Sukoharjo, 27 Juni 2025 — Pemerintah Amerika Serikat mengumumkan bahwa setidaknya 14 bencana iklim besar telah melanda negara tersebut sepanjang paruh pertama tahun 2025. Rentetan kejadian ekstrem tersebut mencakup badai salju parah di wilayah utara, banjir besar di Midwest, serta kebakaran hutan masif di California dan Texas yang menelan korban jiwa serta menyebabkan kerugian ekonomi yang luar biasa besar.
Menurut laporan resmi National Oceanic and Atmospheric Administration (NOAA), total kerugian ekonomi akibat bencana tersebut diperkirakan mencapai US$100 miliar atau sekitar Rp1.600 triliun, menjadikannya salah satu periode enam bulan dengan biaya kerugian tertinggi dalam sejarah modern Amerika. Angka ini mencerminkan lonjakan tiga kali lipat dibandingkan dengan kerugian yang tercatat pada periode yang sama satu dekade lalu, menandakan bahwa dampak ekonomi perubahan iklim kini semakin sulit diabaikan.
Badai salju ekstrem yang melanda wilayah bagian utara pada Januari menyebabkan ribuan penerbangan dibatalkan dan jaringan listrik lumpuh selama beberapa hari. Sementara itu, di Pantai Barat, kebakaran hutan yang meluas sejak Maret menghanguskan lebih dari 800 ribu hektare lahan, menghancurkan ratusan rumah, serta memaksa ribuan warga untuk mengungsi. Kondisi cuaca kering dan suhu udara yang terus meningkat mempercepat penyebaran api, terutama di kawasan pedesaan yang berbatasan dengan area hutan nasional.
Presiden AS Joe Biden dalam pernyataannya menegaskan bahwa frekuensi dan intensitas bencana iklim yang semakin tinggi ini merupakan bukti nyata dari dampak krisis iklim global. Pemerintah federal, kata Biden, berkomitmen mempercepat transisi menuju energi terbarukan, meningkatkan ketahanan infrastruktur nasional terhadap cuaca ekstrem, serta memperkuat sistem peringatan dini untuk meminimalkan risiko korban jiwa dan kerugian ekonomi di masa depan.
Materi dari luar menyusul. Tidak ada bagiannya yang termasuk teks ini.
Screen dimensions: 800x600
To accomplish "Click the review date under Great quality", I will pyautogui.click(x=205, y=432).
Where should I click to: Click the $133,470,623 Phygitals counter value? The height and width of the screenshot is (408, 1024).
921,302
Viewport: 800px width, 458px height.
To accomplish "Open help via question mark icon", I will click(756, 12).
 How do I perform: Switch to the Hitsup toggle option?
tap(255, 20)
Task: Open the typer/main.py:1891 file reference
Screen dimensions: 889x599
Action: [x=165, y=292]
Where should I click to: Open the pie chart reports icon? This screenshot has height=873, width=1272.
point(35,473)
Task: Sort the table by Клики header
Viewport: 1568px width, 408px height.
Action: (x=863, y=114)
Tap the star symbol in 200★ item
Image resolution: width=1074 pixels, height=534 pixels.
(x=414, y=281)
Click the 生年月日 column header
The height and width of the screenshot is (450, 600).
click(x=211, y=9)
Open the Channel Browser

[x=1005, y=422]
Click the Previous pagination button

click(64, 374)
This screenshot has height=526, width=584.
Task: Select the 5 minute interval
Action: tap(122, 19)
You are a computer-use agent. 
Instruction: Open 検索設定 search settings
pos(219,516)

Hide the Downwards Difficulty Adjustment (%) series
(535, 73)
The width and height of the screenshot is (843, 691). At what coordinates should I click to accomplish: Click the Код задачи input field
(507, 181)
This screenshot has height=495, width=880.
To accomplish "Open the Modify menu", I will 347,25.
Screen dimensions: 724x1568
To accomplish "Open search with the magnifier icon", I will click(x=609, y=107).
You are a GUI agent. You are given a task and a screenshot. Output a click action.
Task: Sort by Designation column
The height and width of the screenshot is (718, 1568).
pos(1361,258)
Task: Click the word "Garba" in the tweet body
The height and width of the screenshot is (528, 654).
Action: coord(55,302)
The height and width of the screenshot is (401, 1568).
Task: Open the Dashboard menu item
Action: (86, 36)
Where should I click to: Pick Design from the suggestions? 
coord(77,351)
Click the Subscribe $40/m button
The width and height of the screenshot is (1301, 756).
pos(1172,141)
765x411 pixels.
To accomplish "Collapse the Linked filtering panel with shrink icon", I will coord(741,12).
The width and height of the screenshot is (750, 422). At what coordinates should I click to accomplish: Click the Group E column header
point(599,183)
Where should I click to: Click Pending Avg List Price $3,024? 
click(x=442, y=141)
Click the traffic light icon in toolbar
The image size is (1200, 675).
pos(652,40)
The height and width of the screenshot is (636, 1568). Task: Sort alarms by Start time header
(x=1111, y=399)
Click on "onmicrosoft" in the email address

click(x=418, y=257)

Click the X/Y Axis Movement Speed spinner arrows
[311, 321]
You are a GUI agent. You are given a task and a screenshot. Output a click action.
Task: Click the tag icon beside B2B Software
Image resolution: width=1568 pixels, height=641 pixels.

“Setiap tahun kita kehilangan lebih banyak karena bencana yang sebenarnya dapat dikurangi jika kita bertindak lebih cepat,” ujar Biden dalam konferensi pers di Gedung Putih. “Transisi energi bersih bukan hanya tentang melindungi lingkungan, tetapi juga melindungi ekonomi dan keselamatan warga negara kita.”
Para analis iklim dari Center for Climate Risk and Resilience (CCRR) menambahkan bahwa meningkatnya biaya bencana tidak hanya dipicu oleh perubahan pola cuaca, tetapi juga oleh pertumbuhan populasi dan urbanisasi di wilayah rawan bencana. Mereka menilai pentingnya integrasi kebijakan adaptasi iklim dalam perencanaan pembangunan, termasuk desain infrastruktur yang tangguh terhadap panas ekstrem, badai, dan banjir.
Laporan NOAA menutup dengan peringatan bahwa apabila tren pemanasan global tidak segera ditekan, maka kerugian ekonomi akibat bencana iklim di Amerika Serikat bisa mencapai lebih dari US$200 miliar per tahun pada dekade berikutnya. Kondisi ini memperkuat urgensi tindakan global untuk menurunkan emisi gas rumah kaca dan memperkuat kolaborasi internasional dalam menghadapi tantangan perubahan iklim yang semakin kompleks.